I’ve learned a lot by reading Émilie’s codebase and forum posts through the years.

To try to give back to the community a bit, I wanted to share a “new to me” level novel way of calculating log2(x) and pow2(x) without any branches / loops.

Best,
ihsan.

3 Likes

That’s a very neat trick!
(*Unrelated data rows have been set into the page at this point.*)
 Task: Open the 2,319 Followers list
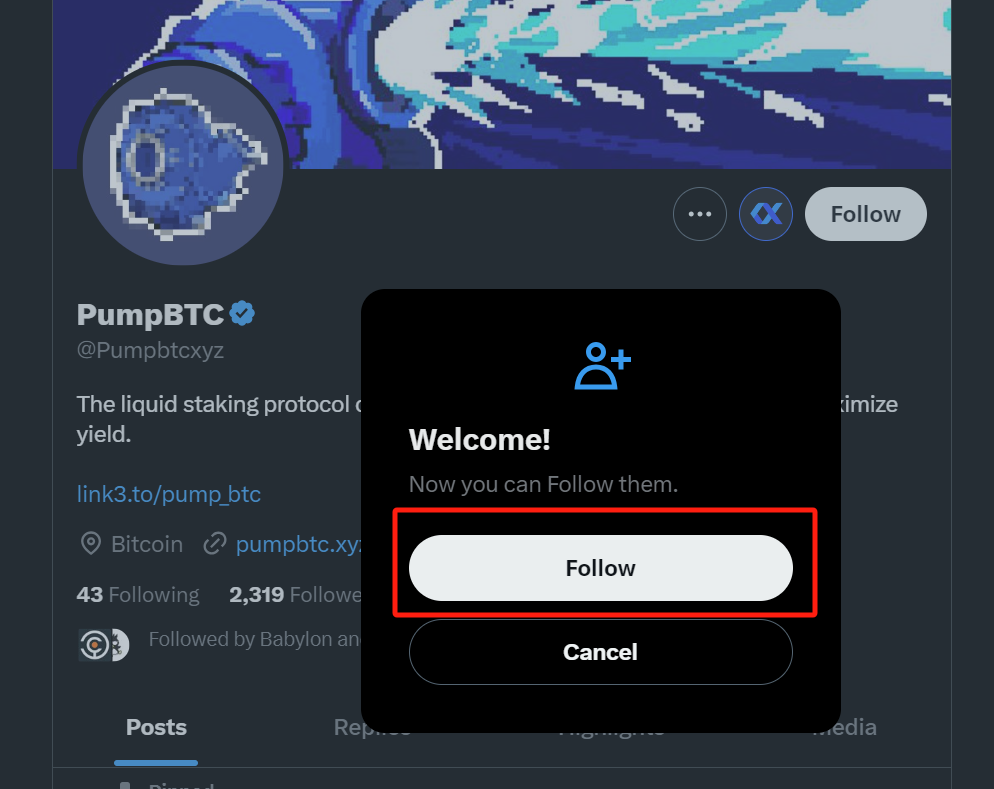tap(294, 595)
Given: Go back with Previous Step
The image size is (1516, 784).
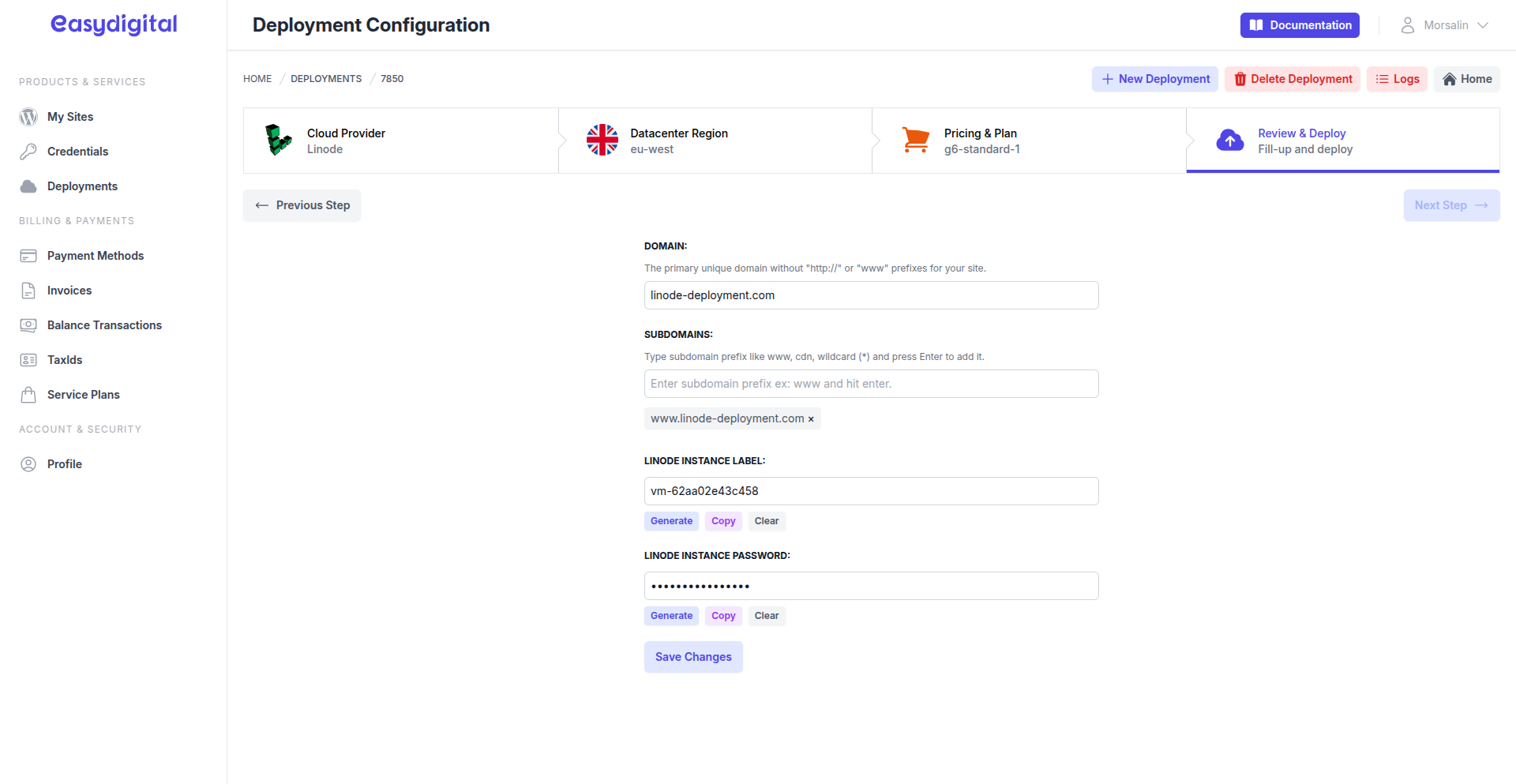Looking at the screenshot, I should [x=302, y=205].
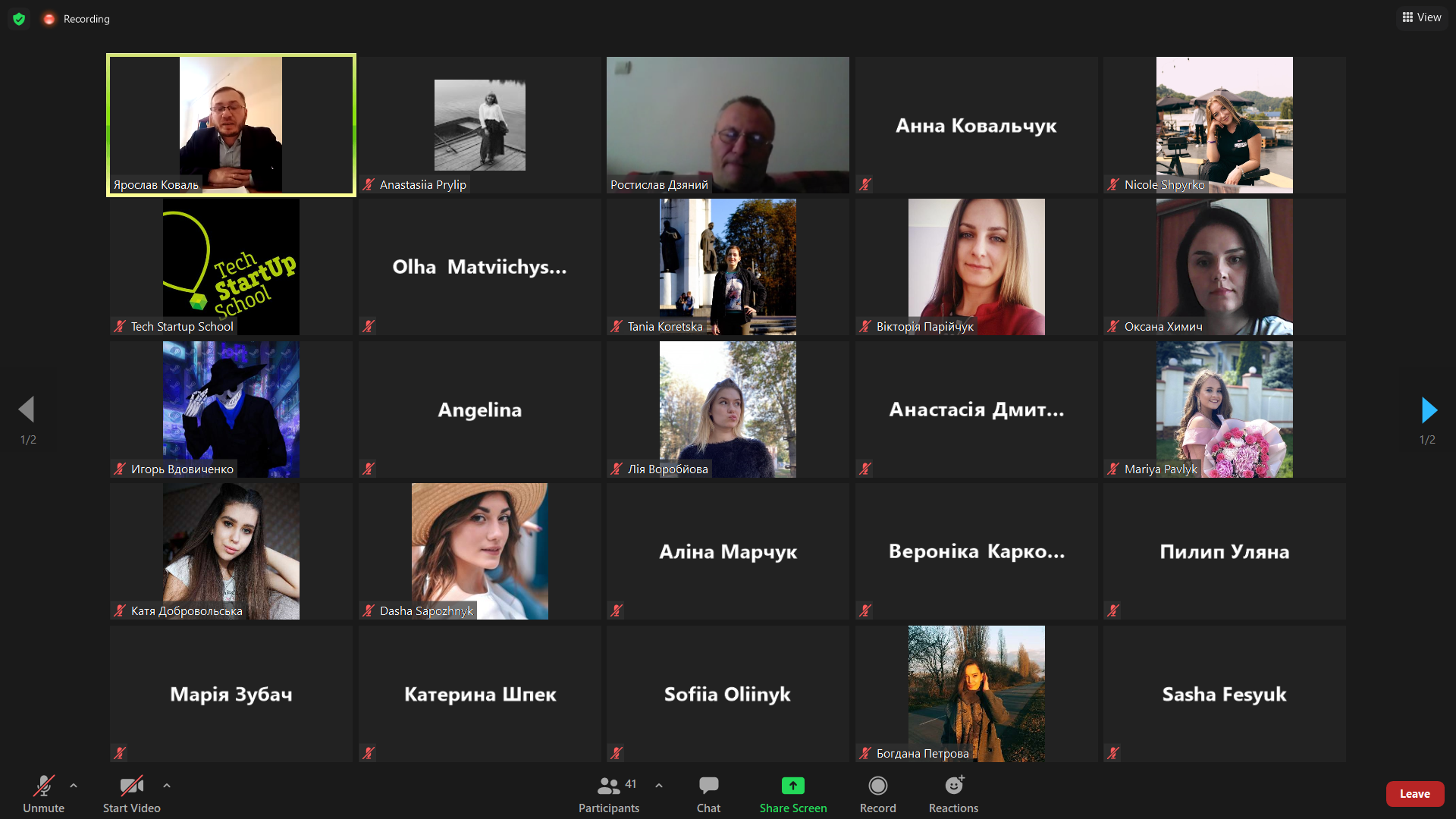Open the View layout menu
The height and width of the screenshot is (819, 1456).
(1422, 17)
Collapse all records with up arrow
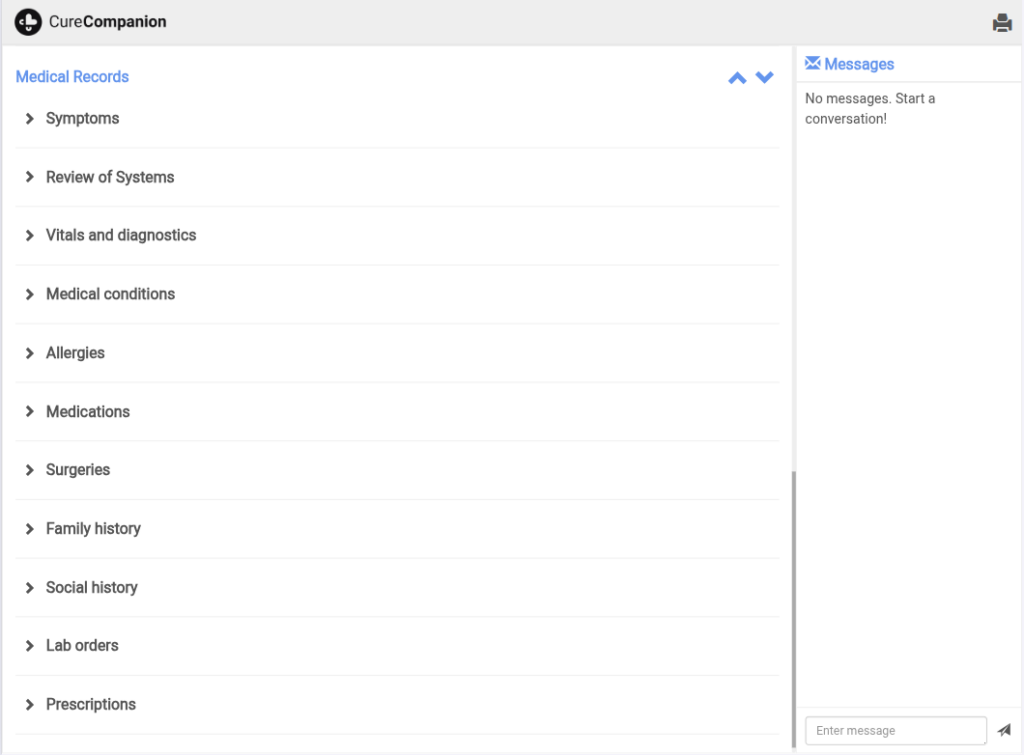 (737, 78)
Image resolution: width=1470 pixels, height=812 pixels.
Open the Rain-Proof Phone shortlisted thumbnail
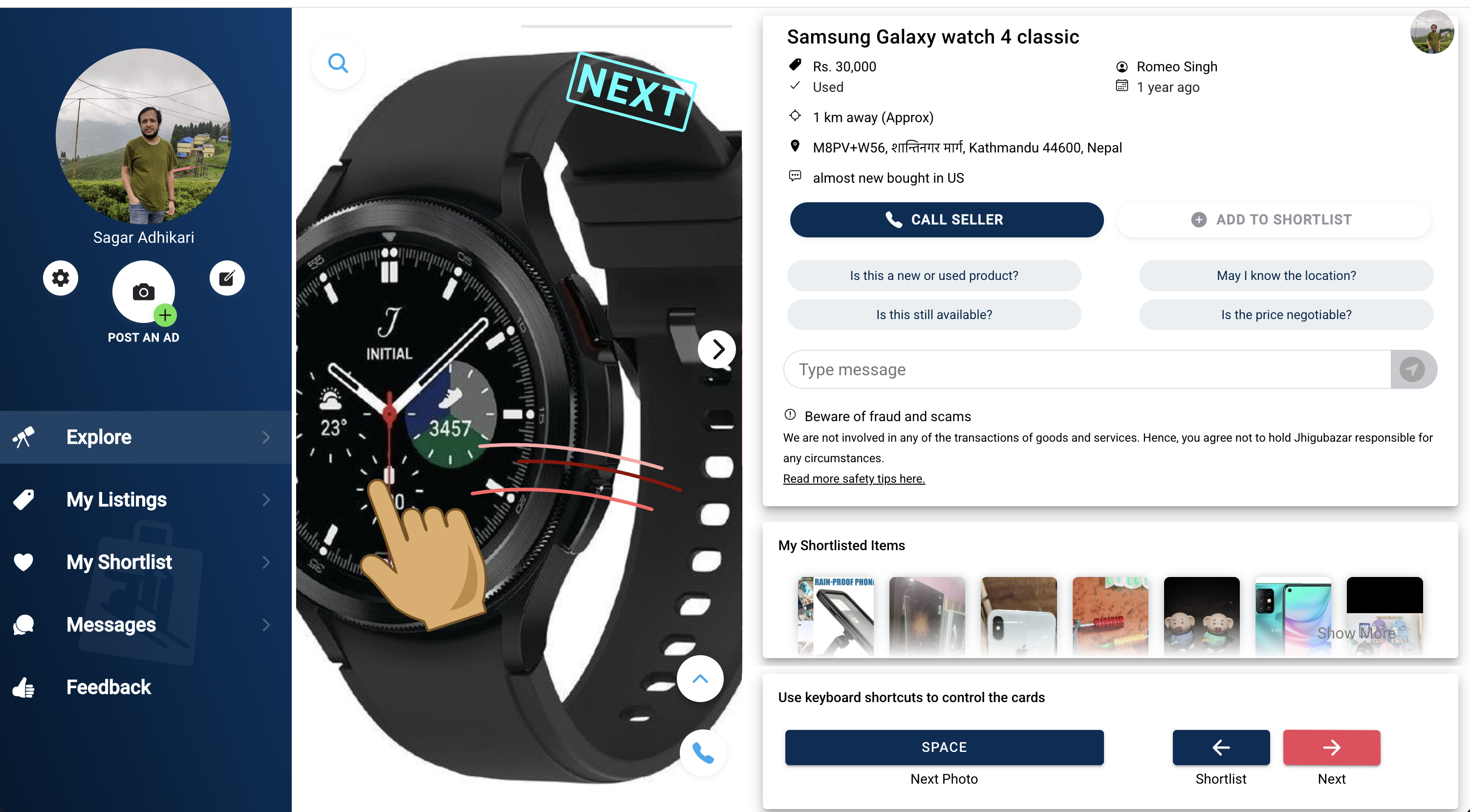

I didn’t know the clz instruction!

For your pow2 routine, maybe it could be retrofitted in Braids’ ugly ComputePhaseIncrement method (which got ported without much thoughts from the Shruthi codebase - where the idea of doing a division by 12 to get the argument to pow2 was insane).

The modules with FPUs all employ a routine for evaluating 2^(x/12.0), which uses the identity 2^(x / 12) = 2^(frac(x/12)) x 2^(int(x/12)), with LUTs (256 entries) for the multiplier and multiplicand.

Over time, I started calling this routine to compute 2^x too, which explains horrors like SemitonesToRatio(decay * 84.0f) instead of pow2f(decay * 7.0f) in the codebase.

In an upcoming update of Plaits, I use this trick (which works only for floats): use a polynomial approximation for the fractional part of x, then directly mess with the bits of the IEEE 754 representation to multiply by 2^int(x).

template<int order>
inline float Pow2Fast(float x) {
  int32_t x_integral = static_cast<int32_t>(x);
  if (x < 0.0f) {
    --x_integral;
  }
  x -= static_cast<float>(x_integral);

  union {
    float f;
    int32_t w;
  } r;

  if (order == 1) {
    r.f = 1.0f + x;
  } else if (order == 2) {
    r.f = 1.0f + x * (0.6565f + x * 0.3435f);
  } else if (order == 3) {
    r.f = 1.0f + x * (0.6958f + x * (0.2251f + x * 0.0791f));
  }
  r.w += x_integral << 23;
  return r.f;
}
2 Likes

Thank you for sharing. I was also not aware of the CLZ instruction. Great observation!

I have recently been using Paul Mineiro’s approach to calculate log2, log10, pow, pow2 (also utilizes properties of IEEE 754 representation like @pichenettes method) for a compressor to convert to and from decibels.